Which was the only response he could expect, he realized, from a woman who had named her cybercafé Chaos. He was a little embarrassed by his rant, and yet he couldn't seem to stop it. "You don't know what it's like, when the social order breaks down. The kind of hell a city turns into. And the weak suffer the most. The old, the poor, the children …" He stopped short. "But you _do_ know. You know that better than most."

He'd been through her background, of course. He knew about her mentally ill father, her alcoholic mother. Her years of drug use. He even knew how she'd first met Detective Fusco — though their continuing friendship puzzled him. This woman knew about living outside law and order, on the fringes of society. He would have thought she'd be on his side.

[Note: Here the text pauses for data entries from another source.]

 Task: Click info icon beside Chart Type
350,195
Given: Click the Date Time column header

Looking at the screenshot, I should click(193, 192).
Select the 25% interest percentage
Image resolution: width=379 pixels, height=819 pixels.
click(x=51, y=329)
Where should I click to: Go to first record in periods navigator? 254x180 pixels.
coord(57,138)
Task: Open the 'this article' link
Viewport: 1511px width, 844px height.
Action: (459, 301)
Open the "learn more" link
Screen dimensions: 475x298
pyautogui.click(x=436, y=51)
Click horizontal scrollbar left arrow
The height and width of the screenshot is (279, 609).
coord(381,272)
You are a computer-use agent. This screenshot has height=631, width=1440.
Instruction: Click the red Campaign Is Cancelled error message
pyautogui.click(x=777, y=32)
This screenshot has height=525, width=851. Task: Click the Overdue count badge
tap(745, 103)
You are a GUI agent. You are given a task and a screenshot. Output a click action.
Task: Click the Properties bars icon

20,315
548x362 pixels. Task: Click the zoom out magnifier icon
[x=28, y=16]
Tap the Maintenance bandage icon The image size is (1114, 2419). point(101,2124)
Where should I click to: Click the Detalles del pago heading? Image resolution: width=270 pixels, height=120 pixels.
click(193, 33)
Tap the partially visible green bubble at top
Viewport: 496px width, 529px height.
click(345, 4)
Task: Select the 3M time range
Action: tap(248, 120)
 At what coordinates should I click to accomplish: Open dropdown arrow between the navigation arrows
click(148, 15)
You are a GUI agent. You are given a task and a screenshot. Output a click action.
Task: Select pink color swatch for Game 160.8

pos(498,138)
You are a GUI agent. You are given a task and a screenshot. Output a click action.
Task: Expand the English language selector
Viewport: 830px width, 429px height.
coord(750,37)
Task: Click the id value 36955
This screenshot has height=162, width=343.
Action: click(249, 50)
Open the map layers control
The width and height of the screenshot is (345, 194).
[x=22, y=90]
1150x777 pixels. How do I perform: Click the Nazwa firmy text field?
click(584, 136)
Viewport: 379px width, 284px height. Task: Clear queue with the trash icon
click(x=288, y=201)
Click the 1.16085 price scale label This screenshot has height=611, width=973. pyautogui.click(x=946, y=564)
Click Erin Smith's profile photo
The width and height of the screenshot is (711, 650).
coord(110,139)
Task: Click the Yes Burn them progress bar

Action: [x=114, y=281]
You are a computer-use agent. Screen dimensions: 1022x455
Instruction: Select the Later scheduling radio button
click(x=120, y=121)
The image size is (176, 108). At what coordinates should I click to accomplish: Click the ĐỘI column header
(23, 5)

"You survived it," he went on, "but not everyone is as strong as you, or as smart. The laws exist to protect them. The police, courts … but that protection crumbles with every criminal who gets away with a crime, and with every vigilante, no matter how good his intentions are. Because one step leads to the next step, to the next … and then there are seventy-five corrupt cops."

"That's really hard for you. That it's so big, wide-spread?"

"If it had just been cops … but FBI agents, I expect us to be better …" He stopped, smirked at himself. "I'm disappointed. And I feel idiotic for being disappointed. I should know better."

"You want the world to be black and white. Good guys and bad guys."

"Right and wrong. Rule of law."

Christine nodded. "The law says you can beat your child in the airport. If I'd ducked, he wouldn't be in jail."

Donnelly sighed, looked toward the window. It was nearly full dark; the rain came down harder. "I know it's not that simple. But there are lines. Clear lines. " He ran his hand over his face again. "Sometimes I feel like I'm the only one who can see them anymore."

"You're a genuine idealist, Agent Donnelly."

It still didn't sound like she was mocking him. "I suppose I am."

"Your soup's getting cold."

Donnelly took another bite. The soup was lukewarm, and he was finally starting to feel full. It was still delicious. "Your world is all shades of gray, isn't it? And it doesn't bother you?"

"I was born in chaos," Christine answered quietly, "and reborn in it."

That, Donnelly thought in surprise, was a damned interesting turn of phrase. "On 9/11?" he ventured.

"Yes." She was silent for a moment. "I was on my way to meet my dealer. I was going to buy a week's worth of smack and shoot it all at once." She met Donnelly's eyes squarely. "I was going to kill myself. And then, just like that, I was surrounded by thousands of people who desperately wanted to live." She studied him, making sure he was following her. "The attack on the Towers was absolutely evil. But it saved my life. The world isn't black and white, Agent Donnelly. It never has been."

Christine Fitzgerald did not, he sensed, share that kind of personal revelation easily or often. He didn't know why she'd shared it with him. He felt oddly honored, and then immediately wondered if he was being played. The apology, the meal, the unexpected kindness. The revelation. Subtle interrogation could be a two-way street.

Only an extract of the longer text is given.